Laurent Hanquet (MR) : "On ne va certainement pas faire s'allonger le tronc commun. Je peux vous rassurer, on ne l'allongera pas. Je peux vous rassurer, on va renforcer les savoirs de base au sortir du fondamental parce que, comme je l'ai dit tantôt, ça risque de poser problème pour la poursuite du parcours secondaire, et même pire. Vous savez qu'entre les Flamands et les francophones, il y a un différentiel au niveau des enquêtes PISA de 40 points. Or, on sait que 30 points c'est une année en moins ou en plus de connaissances ou de compétences. (…) Ca veut dire qu'un petit néerlandophone connaît à 14 ans plus qu'un francophone à 15 ans. Et si on applique les grilles horaires du pacte d'excellence, je vous assure que demain ce sera deux ans de différence qu'il y aura. Nous n'allons donc pas allonger le tronc commun et on va faire l'évaluation de tout ce qu'on appelle les DCO, les plans de pilotage, mais ça prend plus de temps à développer".

Comment payer une meilleure et plus longue formation des profs? Est-ce vraiment impayable?

Rudy Demotte (PS), ministre-président de la Fédération Wallonie-Bruxelles : "Ça, c'est un préjugé sur lequel je ne peux pas rejoindre ceux qui l'émettent. Pourquoi ? Parce qu'on connaît déjà deux coûts. Le premier coût, c'est le coût que ça va coûter en termes de formation même, c'est-à-dire les universités et les structures qui vont devoir former les profs pour la formation initiale ou la formation continue. Ici, les universités essentiellement, c'est 40 millions d'euros supplémentaires. On connaît donc le coût. Il faut aussi rappeler que le budget de la Fédération Wallonie-Bruxelles, de la Communauté française, c'est plus de 11 milliards. Donc, il faut relativiser les choses. Deuxième élément : pour payer les salaires. En vitesse de croisière, on pense que, à hauteur de plusieurs centaines de millions d'euros, avec la barémisation qui est liée à l'évolution... C'est pour 2060 et on a donc d'ici là différentes réponses qui pourront être données".

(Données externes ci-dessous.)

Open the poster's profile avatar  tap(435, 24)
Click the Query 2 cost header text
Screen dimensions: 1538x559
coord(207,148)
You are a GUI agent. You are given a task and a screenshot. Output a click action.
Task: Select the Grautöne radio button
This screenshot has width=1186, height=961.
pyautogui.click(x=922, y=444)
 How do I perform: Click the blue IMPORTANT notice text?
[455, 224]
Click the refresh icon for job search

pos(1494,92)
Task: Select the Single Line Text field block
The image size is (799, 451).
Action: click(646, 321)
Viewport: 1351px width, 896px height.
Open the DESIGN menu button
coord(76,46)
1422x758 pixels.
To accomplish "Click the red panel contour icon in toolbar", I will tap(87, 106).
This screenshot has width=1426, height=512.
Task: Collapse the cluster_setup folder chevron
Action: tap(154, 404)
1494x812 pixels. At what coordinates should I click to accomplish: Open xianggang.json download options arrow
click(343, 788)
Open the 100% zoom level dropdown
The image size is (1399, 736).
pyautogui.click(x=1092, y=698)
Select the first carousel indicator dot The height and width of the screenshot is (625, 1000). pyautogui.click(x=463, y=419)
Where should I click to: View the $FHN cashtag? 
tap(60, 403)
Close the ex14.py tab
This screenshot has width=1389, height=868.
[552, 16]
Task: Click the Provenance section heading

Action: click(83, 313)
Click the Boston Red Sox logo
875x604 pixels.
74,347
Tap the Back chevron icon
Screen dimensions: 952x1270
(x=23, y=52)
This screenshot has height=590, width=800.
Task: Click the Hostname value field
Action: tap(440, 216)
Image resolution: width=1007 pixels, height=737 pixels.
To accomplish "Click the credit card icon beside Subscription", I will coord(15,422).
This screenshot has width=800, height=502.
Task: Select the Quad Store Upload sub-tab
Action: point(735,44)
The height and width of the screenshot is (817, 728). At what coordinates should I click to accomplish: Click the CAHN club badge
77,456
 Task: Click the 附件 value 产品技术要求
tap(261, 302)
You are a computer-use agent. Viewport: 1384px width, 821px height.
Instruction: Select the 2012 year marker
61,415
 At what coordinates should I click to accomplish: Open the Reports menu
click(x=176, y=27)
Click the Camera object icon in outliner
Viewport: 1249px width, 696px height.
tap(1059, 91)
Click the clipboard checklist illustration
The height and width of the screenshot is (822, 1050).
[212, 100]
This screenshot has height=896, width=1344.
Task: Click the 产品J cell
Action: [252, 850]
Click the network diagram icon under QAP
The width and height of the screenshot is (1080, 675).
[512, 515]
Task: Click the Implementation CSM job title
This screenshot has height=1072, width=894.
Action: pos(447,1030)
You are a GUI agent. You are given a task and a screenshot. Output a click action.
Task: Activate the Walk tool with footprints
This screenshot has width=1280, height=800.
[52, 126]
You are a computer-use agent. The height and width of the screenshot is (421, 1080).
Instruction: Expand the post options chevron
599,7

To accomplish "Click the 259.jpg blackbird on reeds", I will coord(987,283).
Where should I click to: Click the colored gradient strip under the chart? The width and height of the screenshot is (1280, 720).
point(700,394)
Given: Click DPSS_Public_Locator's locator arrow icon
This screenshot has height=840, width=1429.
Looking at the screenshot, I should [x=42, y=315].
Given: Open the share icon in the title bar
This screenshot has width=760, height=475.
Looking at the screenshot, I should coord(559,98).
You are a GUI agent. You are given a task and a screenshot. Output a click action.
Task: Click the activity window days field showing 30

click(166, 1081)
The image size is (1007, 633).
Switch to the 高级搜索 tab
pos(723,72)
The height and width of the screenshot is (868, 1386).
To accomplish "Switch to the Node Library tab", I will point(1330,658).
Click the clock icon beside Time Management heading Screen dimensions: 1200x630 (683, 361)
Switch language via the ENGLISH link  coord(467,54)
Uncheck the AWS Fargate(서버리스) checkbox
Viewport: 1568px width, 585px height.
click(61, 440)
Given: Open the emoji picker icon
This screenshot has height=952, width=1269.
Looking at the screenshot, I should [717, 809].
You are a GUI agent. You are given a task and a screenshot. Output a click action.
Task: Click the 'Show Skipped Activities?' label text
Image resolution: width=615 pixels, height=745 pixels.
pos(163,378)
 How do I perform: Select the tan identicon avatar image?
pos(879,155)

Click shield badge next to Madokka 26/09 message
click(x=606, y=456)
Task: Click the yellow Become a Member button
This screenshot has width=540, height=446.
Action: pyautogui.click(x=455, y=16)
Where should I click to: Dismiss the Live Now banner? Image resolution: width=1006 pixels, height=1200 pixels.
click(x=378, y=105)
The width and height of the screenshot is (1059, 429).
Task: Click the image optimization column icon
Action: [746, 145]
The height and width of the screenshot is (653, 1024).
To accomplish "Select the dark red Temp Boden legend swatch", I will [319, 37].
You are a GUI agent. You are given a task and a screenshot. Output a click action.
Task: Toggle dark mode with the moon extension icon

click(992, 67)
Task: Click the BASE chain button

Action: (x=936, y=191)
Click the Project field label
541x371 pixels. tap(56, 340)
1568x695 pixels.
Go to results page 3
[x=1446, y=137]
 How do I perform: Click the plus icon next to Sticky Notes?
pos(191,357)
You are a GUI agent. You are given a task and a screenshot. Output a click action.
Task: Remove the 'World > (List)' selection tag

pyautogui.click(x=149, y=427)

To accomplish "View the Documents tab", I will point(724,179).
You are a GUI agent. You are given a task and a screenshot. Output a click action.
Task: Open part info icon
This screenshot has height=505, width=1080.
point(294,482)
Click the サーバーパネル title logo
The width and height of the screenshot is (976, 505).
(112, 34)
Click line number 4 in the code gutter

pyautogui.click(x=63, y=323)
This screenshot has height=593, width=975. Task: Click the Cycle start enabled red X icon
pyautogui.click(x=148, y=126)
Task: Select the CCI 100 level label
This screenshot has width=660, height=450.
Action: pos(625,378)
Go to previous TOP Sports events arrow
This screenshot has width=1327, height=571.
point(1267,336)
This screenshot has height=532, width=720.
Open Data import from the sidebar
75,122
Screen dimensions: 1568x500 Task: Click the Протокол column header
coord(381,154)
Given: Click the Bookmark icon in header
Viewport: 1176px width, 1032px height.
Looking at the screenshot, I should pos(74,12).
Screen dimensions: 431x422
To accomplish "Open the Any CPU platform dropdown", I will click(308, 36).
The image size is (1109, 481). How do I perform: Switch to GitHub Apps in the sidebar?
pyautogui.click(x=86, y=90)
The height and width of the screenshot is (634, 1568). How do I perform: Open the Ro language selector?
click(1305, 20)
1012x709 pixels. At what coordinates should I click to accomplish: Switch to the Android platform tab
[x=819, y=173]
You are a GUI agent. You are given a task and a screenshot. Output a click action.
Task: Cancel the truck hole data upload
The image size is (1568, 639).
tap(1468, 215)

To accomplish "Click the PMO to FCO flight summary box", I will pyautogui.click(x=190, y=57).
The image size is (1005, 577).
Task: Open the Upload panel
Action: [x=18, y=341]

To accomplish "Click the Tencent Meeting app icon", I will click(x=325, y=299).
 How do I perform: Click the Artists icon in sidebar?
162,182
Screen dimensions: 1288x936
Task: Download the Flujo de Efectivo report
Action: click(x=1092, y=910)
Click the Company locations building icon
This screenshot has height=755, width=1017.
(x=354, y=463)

Sur la pénurie des professeurs: quelles sont les mesures qui sont prises?

Marie-Martine Schyns (cdH), ministre de l'Education en Fédération Wallonie-Bruxelles : "On travaille évidemment pour diminuer la pénurie. Il n’y a pas une solution miracle, il faudrait aligner — et c’est ce qu’on est en train de faire — plusieurs mesures, à la fois des mesures qui permettent de trouver des solutions de remplacement en urgence quand on a des professeurs absents, mais aussi des mesures qui doivent renforcer l’attractivité vers la fonction d’enseignant. Pourquoi est-ce qu’aujourd’hui beaucoup de jeunes ne se dirigent plus vers l’enseignement ? Il faut se poser la question. C’est peut-être qu’on a une image du métier qui est méconnue. On a lancé une grande campagne d’information et de sensibilisation justement à ce métier et on est aussi en train de travailler à une stabilisation des jeunes enseignants, en réfléchissant à les garder plutôt qu’à prendre un ou deux intérims. On essaye, quand ils ont travaillé un certain nombre de mois, qu’ils puissent être conservés par leur PO. Ça a un impact budgétaire, mais on est en train d’en discuter très activement".